Bir yabancı bankanın, daha da önemlisi Avrupa’da büyüklüğü yansınmayacak biçimde konuşulan bir bankanın ülkemize gelmesi, bir bankanın almakta zorlandığı alacaklarını almak istemesi alkışlandı…
Bu ‘iktidara’ güvenin açıklamasıydı,
Bu ‘iktidarın’ attığı adımların yerinde olduğunun kanıtıydı,
Bu ‘iktidarın’ krizi en iyi biçimde yönetmesinin göstergesiydi…
Yabancı anaparadar seviciliği…
***
Şunu düşünmek gerekiyor:
Yabancı anaparadar, bir ülke ‘gel’ deyince gelir mi?
Ya da yabancı anaparadar bir ülkeye konuşlanmak için ‘neleri’ görmek ister?

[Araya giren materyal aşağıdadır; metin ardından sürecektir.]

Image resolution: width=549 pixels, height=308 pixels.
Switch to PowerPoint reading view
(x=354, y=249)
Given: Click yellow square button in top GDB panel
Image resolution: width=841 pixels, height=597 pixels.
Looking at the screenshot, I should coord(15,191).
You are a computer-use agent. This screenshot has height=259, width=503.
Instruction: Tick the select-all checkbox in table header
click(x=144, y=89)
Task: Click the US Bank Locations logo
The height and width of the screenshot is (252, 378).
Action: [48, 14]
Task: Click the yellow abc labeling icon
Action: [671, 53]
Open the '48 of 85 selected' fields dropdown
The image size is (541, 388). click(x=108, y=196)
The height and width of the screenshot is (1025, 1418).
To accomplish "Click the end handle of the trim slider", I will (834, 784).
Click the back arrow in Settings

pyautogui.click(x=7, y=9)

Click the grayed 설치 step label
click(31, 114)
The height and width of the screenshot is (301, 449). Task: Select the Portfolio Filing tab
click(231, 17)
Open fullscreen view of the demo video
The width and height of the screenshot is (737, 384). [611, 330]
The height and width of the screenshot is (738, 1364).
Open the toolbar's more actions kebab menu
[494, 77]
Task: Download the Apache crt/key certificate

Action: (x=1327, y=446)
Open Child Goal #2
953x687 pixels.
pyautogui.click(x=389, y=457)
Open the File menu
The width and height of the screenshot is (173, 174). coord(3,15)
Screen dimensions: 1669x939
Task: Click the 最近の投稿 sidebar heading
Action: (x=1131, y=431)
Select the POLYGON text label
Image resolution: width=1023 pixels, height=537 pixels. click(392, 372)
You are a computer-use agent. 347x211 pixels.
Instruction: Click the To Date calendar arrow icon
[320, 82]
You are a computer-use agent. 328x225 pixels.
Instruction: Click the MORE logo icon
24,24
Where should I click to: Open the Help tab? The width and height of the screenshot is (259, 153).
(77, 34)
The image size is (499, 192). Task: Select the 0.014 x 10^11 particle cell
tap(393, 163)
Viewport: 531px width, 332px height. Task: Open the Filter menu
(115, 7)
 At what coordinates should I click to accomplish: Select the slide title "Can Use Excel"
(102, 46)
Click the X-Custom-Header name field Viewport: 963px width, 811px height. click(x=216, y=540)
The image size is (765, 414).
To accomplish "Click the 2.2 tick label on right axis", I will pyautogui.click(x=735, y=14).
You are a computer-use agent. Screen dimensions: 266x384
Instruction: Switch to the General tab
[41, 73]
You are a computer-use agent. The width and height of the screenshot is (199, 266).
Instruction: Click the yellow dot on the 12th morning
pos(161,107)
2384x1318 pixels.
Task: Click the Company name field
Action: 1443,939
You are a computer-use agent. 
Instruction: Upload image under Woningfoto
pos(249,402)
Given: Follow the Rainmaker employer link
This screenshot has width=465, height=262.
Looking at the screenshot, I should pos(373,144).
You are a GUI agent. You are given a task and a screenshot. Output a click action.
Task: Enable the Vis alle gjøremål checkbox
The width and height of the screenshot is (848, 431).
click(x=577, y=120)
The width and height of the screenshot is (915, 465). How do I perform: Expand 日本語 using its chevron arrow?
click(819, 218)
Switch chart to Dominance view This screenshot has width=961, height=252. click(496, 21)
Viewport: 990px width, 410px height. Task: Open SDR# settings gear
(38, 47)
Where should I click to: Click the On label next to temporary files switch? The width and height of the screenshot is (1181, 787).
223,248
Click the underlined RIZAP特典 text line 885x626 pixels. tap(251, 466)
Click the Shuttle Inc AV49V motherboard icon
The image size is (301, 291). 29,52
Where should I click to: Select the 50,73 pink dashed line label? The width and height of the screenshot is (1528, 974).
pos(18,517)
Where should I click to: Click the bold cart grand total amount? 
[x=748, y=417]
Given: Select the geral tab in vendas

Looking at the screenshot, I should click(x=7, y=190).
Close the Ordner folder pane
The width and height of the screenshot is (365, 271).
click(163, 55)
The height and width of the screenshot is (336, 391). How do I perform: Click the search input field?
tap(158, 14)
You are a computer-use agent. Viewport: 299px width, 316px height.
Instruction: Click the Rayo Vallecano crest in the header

Kanımca, ilk istediği ‘şey’, ülke ‘iktidarının’ halk üzerindeki etkisi…
Sözümona, ‘iktidarın’ çıkardığı yasalara karşı koymadan benimseyen bir halk mı var, yoksa alınan kararlara karşı koyan işçi-emekçi-ezilen-asgari ücretle yaşamını sürdüren bir kitle mi?
Yabancı anaparadar, asgari ücrete direnen çalışana kendi ülkelerinde tanıdıkları toleransı dışarıda tanımak istemez!
Ülkelerinden bir başka ülkeye gitmelerinin öncül nedeni ücretler, ardından da sosyal haklar gelir!
Üretim araçlarını kullanan işçinin ‘alım gücünün’ yetersizliği, sosyal hakların gelişmiş ülkelerdeki gibi önemsenmeyişi bile yabancıparadar için bir etkendir!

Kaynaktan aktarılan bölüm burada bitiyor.